Task to complete
Write the next part of the first-person account of the phone call with Gio, starting right after its last sentence.

Extract provided
I'd gotten fed up. I went to bed sobbing up a storm, it had to stop! This Gio-hates-me-mania was really getting the best of my fragile emotions. So I called Nora, told her I was calling Gio, and I would put it to him straight. After a short pep talk, I dialed his number and listened shakily as it rang through, I'd only just gotten off the phone with him, a conversation in which I was trying to sport better feelings, though failing. He said it was okay, and he had all the time in the world until I wanted to talk about what was wrong, and that it was sort of comforting to just be on the phone. Or something along those lines. But a second later he said he was going to go. That's why I cried.
So anyways, Gio answered with yet another sad "Hello" and I told him that I wanted him to answer me straight. I said I didn't want any shit, I wanted a simple yes or no answer, and he must have known what I was going to ask, because his answer came lightning fast, I barely got my sobby "Do you want to be with me anymore?" out before he said "Yes" He was honest, I could hear it in his tone, but I asked him if he needed to think it over anymore. He said no to that. It didn't make sense to me! I was confused. I'm so used to feeling like guys just simply don't want me anymore because I'm crazy and undesirable. So I told him I didn't get it. Then I asked if he was only with me for comfort or if he just wanted to be with me. That took him a while. He chose comfort. I choked a little, it made sense, but Nora doesn't think that he meant just plain comfort, she decided it meant he was confused and meant that he wanted to be with me, and it was comfortable to be with me. Whatever Nora. :P
So he then proceeded to tell me that He liked being with me, he looked forward to watching movies with me, and when he got news he didn't see himself telling anyone first except me. That felt nice to hear. :]
So we were left wondering where we went wrong, and taking notice that both of us had been attempting to examine the situation. "we got tired of each other." he said, "there was so much passion when we started, and we spent so much time together" and I finished with "It just fizzled out." I then wondered if we could fix it. Gio said that he hoped we could but he admitted that he didn't know how. I thought that maybe we could start over, but so much time and effort and tears have passed we decided that wasn't going to happen. 9 months is a long time take away to begin again. So we decided that we would do something spontaneous and fun by my suggestion. Gio came up with a whole slew of fun ideas, but we ended up only doing two of them, and very half assed. But it's all good.

Entries shown
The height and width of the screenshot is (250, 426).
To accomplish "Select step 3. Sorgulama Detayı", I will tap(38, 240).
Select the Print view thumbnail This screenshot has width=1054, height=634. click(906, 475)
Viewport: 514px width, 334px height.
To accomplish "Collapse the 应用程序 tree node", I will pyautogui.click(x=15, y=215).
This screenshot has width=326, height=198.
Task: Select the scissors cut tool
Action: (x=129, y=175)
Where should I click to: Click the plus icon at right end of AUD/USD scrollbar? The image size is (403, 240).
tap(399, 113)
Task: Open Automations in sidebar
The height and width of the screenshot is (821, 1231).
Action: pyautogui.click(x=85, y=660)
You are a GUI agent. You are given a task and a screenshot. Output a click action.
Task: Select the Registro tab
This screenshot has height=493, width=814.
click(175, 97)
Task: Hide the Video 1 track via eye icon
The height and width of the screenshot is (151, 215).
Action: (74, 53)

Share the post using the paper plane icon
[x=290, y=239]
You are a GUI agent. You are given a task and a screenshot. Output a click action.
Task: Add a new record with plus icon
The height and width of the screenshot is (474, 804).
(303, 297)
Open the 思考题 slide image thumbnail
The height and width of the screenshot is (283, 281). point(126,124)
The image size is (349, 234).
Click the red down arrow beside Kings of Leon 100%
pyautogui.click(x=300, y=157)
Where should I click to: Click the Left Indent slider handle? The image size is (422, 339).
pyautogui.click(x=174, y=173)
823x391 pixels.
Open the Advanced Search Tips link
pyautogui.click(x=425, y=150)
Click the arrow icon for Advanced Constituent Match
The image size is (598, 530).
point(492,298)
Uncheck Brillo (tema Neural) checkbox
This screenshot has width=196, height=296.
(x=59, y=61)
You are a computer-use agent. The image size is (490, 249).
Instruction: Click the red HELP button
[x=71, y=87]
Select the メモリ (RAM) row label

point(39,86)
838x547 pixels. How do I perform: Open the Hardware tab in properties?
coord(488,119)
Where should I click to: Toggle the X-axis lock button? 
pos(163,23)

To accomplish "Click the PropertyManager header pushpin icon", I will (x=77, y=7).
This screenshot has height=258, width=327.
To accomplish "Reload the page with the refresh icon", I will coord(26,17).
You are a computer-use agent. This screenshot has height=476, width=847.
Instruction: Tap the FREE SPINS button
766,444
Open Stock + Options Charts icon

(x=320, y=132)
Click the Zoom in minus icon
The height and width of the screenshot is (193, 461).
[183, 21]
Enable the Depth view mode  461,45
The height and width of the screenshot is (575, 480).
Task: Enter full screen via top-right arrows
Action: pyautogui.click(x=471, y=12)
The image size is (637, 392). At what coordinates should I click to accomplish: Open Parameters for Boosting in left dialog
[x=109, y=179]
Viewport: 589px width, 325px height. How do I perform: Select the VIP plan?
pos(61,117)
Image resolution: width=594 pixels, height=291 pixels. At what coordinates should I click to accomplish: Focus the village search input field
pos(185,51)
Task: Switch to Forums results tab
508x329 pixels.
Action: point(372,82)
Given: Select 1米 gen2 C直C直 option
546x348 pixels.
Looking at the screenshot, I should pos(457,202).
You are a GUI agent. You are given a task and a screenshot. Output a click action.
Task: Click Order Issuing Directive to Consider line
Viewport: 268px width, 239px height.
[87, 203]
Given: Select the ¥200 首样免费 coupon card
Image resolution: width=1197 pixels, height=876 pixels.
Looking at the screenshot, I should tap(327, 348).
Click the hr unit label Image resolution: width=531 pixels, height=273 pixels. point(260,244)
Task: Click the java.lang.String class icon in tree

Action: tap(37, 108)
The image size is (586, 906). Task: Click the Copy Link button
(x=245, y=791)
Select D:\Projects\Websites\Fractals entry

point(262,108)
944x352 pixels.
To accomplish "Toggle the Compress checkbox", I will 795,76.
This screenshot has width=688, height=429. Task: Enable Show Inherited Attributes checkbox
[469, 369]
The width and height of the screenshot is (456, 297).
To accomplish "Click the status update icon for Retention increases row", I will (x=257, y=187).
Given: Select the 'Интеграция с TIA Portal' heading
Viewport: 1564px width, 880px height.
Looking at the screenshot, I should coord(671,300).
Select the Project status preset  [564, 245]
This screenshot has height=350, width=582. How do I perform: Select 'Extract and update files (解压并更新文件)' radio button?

Task response
We attempted yet another puzzle together, big mistake, we got bored fast, I'd given up way before him because I couldn't stop savoring the thoughts of being with him happily again, and I was filled with too much love to think of anything else really. So we went and watched Silence of the Lambs because I'd never seen it before. He quoted Hannibal Lector pretty much perfectly, and I was informed of things that would happen before they did, thats what its like to watch movies with Gio. But it was okay, it just made things less creepy and more funny, like the way he said, "He's gotta tuck that junk back." when the Buffalo Bill guy was dancing in front of his camera.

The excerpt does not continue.